Safetensors vs GGUF | Learning Deep Learning

There are two popular formats found in the wild when getting a Llama 3 model: .safetensors and .gguf extension. Let’s get Llama 3 with both formats, analyze them, and perform inference on it (generate some text with it) using the most popular library for each format, covering:

Getting Llama 3 from Meta website
Converting .pth to .safetensors
Safetensors origins
Safetensors data format
Safetensors inference (with HF’s transformers)
Converting .safetensors to .gguf
GGUF origins
GGUF data format
GGUF inference (with llama.cpp)
Which one to pick?

Note that the first two sections of this article can be skipped by downloading the .safetensors model from Hugging Face.

Getting llama 3 from Meta website

Let’s first download the model directly from Meta website. There’s a download.sh that we have to run while providing to it a pre-signed URL that we only get after filling out a form:

It’s not as bad as it sounds: it does not require a Facebook login and the download script doesn’t do much other than executing some wget and performing checksum. I’ve ended up with a “consolidated.00.pth” file after this process. It’s ZIP file, let’s see its contents:

consolidated.00/
├── data
│   ├── 0
│   ├── 1
│   ├── 2
│   ├── 3
│   ├── 4
│   ├── ...
│   └── 290
├── byteorder
├── data.pkl
└── version

Piggybacking on PyTorch documentation, let’s go file by file:

data/: this is probably the torch.Storage objects of the model, filtered out from data.pkl (see below)
byteorder: mine just says “little” for little endianness (I wonder if there builds for big-endian and if folks are running this on unusual processors)
data.pkl: the pickled object passed to the save function (the model) excluding any torch.Storage object
version: mine just says “3”, the documentation is not clear about this file but I’m assuming this is the model version (“3” for “Llama 3”)

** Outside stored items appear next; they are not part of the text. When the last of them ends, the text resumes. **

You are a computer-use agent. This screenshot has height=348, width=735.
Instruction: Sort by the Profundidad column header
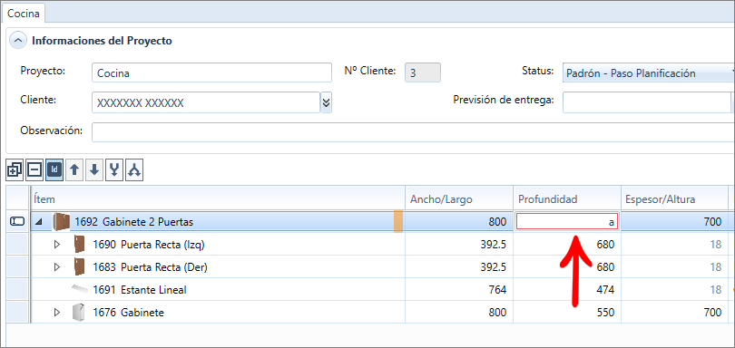tap(567, 199)
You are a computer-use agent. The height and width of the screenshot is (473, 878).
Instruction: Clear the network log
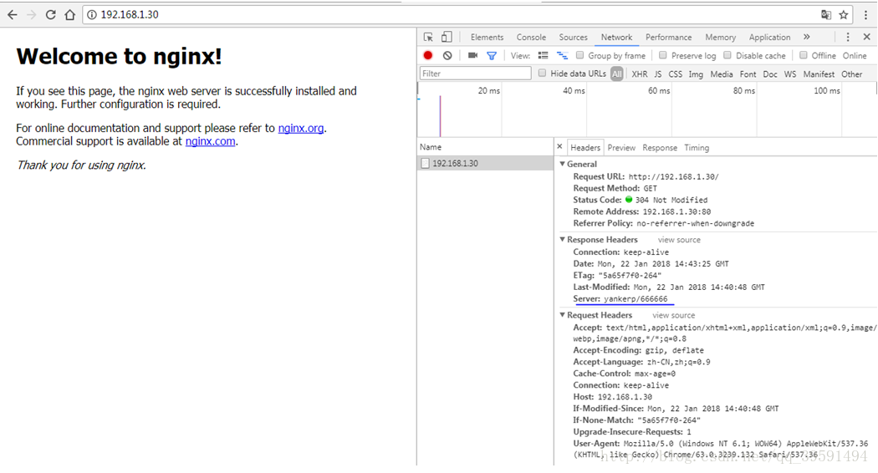(x=447, y=55)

Converting .pth to .safetensors

There’s a convert_llama_weights_to_hf.py script on Hugging Face’s Transformers repository. Usage options:

-h, --help
show this help message and exit

--input_dir INPUT_DIR
Location of LLaMA weights, which contains tokenizer.model and model folders

--model_size {7B,8B,8Bf,7Bf,13B,13Bf,30B,34B,65B,70B,70Bf,tokenizer_only}
'f' models correspond to the finetuned versions, and are specific to the Llama2 official release. For more details on Llama2, checkout the original repo: https://huggingface.co/meta-llama

--output_dir OUTPUT_DIR
Location to write HF model and tokenizer

--safe_serialization SAFE_SERIALIZATION
Whether or not to save using `safetensors`.

--llama_version {1,2,3}
Version of the Llama model to convert. Currently supports Llama1 and Llama2. Controls the context size

Full commands, including installing required packages with pip:

$ python3 -m venv venv

$ source venv/bin/activate

(venv) $ pip install accelerate blobfile tiktoken transformers tokenizers torch
Collecting accelerate
  Using cached accelerate-0.31.0-py3-none-any.whl (309 kB)
Collecting blobfile
  Using cached...

(venv) $ python3 venv/lib/python3.10/site-packages/transformers/models/llama/convert_llama_weights_to_hf.py --input_dir "/path/to/downloaded/model/Meta-Llama-3-8B/" --model_size 8B --output_dir . --llama_version 3 --safe_serialization true
Saving a LlamaTokenizerFast to ..
Fetching all parameters from the checkpoint at Meta-Llama-3-8B/.
...

After this I’ve got the following files in the folder where I’ve executed the script (just like the list of files we see at Hugging Face):

config.json
generation_config.json
model-00001-of-00004.safetensors
model-00002-of-00004.safetensors
model-00003-of-00004.safetensors
model-00004-of-00004.safetensors
model.safetensors.index.json
special_tokens_map.json
tokenizer_config.json
tokenizer.json

Safetensors origins

Many in the machine learning community use pickle to save models, but it’s a known insecure way to share data since it’s easy to execute arbitrary code. Here’s an example:

import pickle
import os

# Create a malicious class
class Malicious:
    def reduce(self):
        # os.system will execute the command
        return (os.system, ('echo "This is malicious code!"',))

# Serialize the malicious object
malicious_data = pickle.dumps(Malicious())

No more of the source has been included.